When the first time TV sets started coming into the market, many models were marketed as ‘HD ready’ rather than ‘full HD’. To understand the concept of upscaling, have a look at any digital photo taken at low resolution. The more you enlarge the image, the more blurry it gets with pixels getting visible.

In theory, what can be done is, the pixel next to an existing one can take the same properties of its neighbouring pixel thereby making the picture slightly fuller. If this is done for all pixels, idea is that the overall picture resolution is being ‘upscaled’. Same upscaling concept applies to video conversion as well.

HDMI to 4K upconversion:

HDMI 1.4 has support for 4K formats (3840×2160 and 4096×2160) corresponding to Digital Cinema projectors, but it is limited to 24/30 fps and 8 bit colour.
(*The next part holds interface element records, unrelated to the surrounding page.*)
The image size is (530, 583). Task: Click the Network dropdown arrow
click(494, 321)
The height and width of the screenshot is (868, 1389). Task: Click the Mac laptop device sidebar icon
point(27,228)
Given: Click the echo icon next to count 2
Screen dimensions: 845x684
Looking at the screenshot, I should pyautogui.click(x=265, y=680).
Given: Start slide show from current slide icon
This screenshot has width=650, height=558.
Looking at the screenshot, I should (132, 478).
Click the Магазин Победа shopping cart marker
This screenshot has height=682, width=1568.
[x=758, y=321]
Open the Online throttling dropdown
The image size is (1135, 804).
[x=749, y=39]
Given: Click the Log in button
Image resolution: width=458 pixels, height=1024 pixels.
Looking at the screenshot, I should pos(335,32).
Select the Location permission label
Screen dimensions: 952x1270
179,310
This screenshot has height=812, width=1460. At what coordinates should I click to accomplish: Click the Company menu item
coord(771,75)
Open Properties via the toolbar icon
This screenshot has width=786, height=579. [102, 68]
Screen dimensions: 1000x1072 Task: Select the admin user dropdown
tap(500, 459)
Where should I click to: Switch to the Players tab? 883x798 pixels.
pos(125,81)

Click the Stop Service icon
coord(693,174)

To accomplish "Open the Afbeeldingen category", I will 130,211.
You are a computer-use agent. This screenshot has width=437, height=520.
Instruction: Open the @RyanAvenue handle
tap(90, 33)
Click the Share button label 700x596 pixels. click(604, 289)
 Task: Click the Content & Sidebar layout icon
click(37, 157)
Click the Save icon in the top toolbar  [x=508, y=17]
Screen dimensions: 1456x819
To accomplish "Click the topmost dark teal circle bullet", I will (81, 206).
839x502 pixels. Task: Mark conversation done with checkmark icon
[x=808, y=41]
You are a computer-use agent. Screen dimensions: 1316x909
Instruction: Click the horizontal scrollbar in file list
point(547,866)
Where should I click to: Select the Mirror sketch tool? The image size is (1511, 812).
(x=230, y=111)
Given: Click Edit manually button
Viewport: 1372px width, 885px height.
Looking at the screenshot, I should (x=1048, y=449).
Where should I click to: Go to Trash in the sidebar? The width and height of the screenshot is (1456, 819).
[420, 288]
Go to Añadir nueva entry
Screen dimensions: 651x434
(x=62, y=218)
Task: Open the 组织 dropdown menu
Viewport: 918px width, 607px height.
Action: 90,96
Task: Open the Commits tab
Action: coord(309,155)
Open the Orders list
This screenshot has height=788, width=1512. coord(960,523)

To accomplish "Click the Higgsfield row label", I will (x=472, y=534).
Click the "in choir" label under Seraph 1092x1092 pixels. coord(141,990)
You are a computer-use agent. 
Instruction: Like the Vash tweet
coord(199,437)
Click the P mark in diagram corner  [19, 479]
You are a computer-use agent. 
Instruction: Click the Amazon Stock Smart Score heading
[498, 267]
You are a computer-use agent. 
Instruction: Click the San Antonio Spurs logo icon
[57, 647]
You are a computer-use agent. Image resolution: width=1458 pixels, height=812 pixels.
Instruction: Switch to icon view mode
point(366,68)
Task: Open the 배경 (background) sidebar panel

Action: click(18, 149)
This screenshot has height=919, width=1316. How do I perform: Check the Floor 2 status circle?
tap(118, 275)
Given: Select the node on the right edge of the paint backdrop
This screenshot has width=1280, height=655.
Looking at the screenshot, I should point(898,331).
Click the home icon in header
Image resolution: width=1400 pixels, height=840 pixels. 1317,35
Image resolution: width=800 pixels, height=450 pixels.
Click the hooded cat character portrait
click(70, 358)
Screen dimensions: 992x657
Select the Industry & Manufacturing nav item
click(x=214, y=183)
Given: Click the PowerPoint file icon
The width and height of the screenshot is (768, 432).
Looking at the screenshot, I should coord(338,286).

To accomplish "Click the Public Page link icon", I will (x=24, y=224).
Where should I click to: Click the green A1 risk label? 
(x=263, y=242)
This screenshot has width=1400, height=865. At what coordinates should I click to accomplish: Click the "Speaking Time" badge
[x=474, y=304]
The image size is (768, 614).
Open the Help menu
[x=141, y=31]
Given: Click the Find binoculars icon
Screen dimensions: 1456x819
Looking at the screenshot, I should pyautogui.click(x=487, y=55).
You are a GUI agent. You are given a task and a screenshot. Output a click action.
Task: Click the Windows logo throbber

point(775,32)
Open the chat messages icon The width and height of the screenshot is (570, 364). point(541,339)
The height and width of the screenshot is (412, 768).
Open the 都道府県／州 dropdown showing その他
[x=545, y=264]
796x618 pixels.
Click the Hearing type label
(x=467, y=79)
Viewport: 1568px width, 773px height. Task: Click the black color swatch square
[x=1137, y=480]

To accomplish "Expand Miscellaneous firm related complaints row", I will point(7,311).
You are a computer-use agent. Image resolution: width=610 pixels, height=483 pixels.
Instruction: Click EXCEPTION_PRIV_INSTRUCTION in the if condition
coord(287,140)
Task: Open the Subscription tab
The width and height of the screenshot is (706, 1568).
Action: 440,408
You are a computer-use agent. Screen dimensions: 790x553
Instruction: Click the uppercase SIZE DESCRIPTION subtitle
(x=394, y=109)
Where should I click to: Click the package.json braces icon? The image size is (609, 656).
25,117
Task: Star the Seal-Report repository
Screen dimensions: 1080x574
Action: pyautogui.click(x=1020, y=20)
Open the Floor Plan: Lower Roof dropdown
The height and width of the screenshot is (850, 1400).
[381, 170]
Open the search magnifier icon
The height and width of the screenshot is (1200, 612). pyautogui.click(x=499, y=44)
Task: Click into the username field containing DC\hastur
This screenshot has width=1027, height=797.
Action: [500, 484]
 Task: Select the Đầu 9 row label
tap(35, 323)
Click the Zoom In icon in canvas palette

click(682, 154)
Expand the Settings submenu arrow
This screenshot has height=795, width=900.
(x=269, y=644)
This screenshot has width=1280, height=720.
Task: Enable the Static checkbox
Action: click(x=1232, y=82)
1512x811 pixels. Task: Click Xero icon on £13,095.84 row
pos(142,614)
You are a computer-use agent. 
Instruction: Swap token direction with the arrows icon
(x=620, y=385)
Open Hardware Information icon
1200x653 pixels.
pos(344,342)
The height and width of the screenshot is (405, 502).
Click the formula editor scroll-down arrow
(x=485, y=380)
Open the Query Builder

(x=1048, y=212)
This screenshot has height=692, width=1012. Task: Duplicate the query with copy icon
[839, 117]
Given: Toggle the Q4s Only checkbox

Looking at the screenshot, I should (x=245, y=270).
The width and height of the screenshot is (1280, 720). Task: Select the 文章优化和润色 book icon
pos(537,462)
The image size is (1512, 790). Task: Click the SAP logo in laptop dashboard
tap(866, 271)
This is similar to the “HD ready” tag as the 4K technology gears up.

HDMI 2.0 will raise the speed to 18GB per sec and will support 60fps and 12 bit colour. That will be the coming out of age for 4k.

Why should a consumer be interested in 4k up scaling of video sources?

There are several reasons to be interested:

Access to video sources: Current Blu-ray players and disks are not capable of storing and reproducing a 4k resolution. To give you some idea of the challenge involved,a dual layer Blu-ray has 50GB capacity and can store a 3D film at HD resolution. However, this is very less to store video of 4K resolution (Ultra-HD). So there will be new players required.

What do we do with currently available HD videos and analog content?

Most of your favorite films, TV serials, documentaries are available in HD resolution. And no one is going to remake those in 4k. So there will be technological solutions to use the existing video sources and make believe the user that it is 4k.

Theoretically, it can never be as good as an original 4k source, but can human eye actually differentiate between a native 4k video and an upscaled 4k video? There are reports that suggest exactly that – there are good digital techniques to upscale a video to 4k.

Marseille, which is headquartered in California,is working on the 4k video upscaling technology in collaboration with Technicolor.

4k Electronics of future:

As stated above, there will be a whole step change required in the electronics associated with 4k.There will need to be new generation of Blu-ray players, A/V receivers, TVs, projectors.

What remains to be seen how long before all new gadgets come in; until then, having a technical solution to  video upscaling to 4k will be a workaround.